The Trump regime plans to ask the GOP-controlled Congress for tens of billions in massive, draconian cuts to domestic programs across the board in order to pay for a huge Pentagon expansion and new border security measures as the White House releases its budget proposal today.
President Trump’s budget blueprint for the coming fiscal year would slash the Environmental Protection Agency by 31 percent and cut State Department spending by a similar amount in a brash upending of the government’s priorities, according to congressional staff members familiar with the plan.
The budget outline, to be unveiled on Thursday, is more of a broad political statement than a detailed plan for spending and taxation. But it represents Mr. Trump’s first real effort to translate his bold but vague campaign themes into the minutiae of governance.
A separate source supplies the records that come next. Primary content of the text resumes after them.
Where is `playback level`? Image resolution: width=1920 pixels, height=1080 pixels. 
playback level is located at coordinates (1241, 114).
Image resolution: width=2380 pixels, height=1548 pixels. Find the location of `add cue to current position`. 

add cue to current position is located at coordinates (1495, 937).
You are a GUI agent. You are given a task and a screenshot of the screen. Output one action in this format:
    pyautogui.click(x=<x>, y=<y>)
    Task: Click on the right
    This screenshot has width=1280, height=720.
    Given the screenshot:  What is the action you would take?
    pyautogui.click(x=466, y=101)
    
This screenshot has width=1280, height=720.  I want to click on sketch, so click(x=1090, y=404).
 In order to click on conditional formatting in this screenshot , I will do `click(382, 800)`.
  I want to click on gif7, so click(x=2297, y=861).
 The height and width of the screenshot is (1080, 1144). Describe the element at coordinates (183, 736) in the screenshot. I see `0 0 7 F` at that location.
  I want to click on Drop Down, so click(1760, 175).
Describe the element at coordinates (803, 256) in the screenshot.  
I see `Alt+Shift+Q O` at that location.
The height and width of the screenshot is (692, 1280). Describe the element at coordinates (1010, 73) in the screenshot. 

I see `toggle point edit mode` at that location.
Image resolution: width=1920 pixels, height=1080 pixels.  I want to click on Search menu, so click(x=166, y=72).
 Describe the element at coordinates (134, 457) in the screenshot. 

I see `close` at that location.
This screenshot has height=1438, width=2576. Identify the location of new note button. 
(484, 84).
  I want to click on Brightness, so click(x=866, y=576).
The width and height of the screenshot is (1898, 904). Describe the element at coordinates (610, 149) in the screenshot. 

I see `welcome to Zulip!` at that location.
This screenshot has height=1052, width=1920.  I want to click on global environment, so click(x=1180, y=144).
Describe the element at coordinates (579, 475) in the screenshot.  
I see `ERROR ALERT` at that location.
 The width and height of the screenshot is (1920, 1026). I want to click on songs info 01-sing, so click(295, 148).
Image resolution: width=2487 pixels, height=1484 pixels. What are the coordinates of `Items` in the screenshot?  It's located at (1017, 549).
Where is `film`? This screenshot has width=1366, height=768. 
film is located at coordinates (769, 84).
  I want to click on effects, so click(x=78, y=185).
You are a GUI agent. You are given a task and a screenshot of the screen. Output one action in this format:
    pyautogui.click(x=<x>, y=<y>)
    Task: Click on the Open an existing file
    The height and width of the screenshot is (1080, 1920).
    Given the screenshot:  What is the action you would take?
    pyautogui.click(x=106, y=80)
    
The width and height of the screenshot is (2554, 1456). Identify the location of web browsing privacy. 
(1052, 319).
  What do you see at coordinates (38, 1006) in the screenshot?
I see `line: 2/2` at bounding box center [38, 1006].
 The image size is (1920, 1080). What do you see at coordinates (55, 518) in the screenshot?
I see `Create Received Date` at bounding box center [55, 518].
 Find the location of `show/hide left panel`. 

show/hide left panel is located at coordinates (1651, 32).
The president would funnel $54 billion in additional funding into defense programs, beef up immigration enforcement and significantly reduce the nondefense federal work force to further the “deconstruction of the administrative state,” in the words of Mr. Trump’s chief strategist, Stephen K. Bannon.
Yet for all its headline-grabbing bold strokes — and the White House claims that it will reset the process of Washington policy making — major elements of the plan have already been declared dead on arrival by the Republican leadership in Congress, and much of the fiscal fine print will be filled in by Capitol Hill lawmakers and their aides over the next month.
House appropriations subcommittees began reviewing the plan late Wednesday. Among the cuts: drastic reductions in the 60-year-old State Department Food for Peace Program, which sends food to poor countries hit by war or natural disasters, and the elimination of the Department of Transportation’s Essential Air Service program, which subsidizes flights to rural airports.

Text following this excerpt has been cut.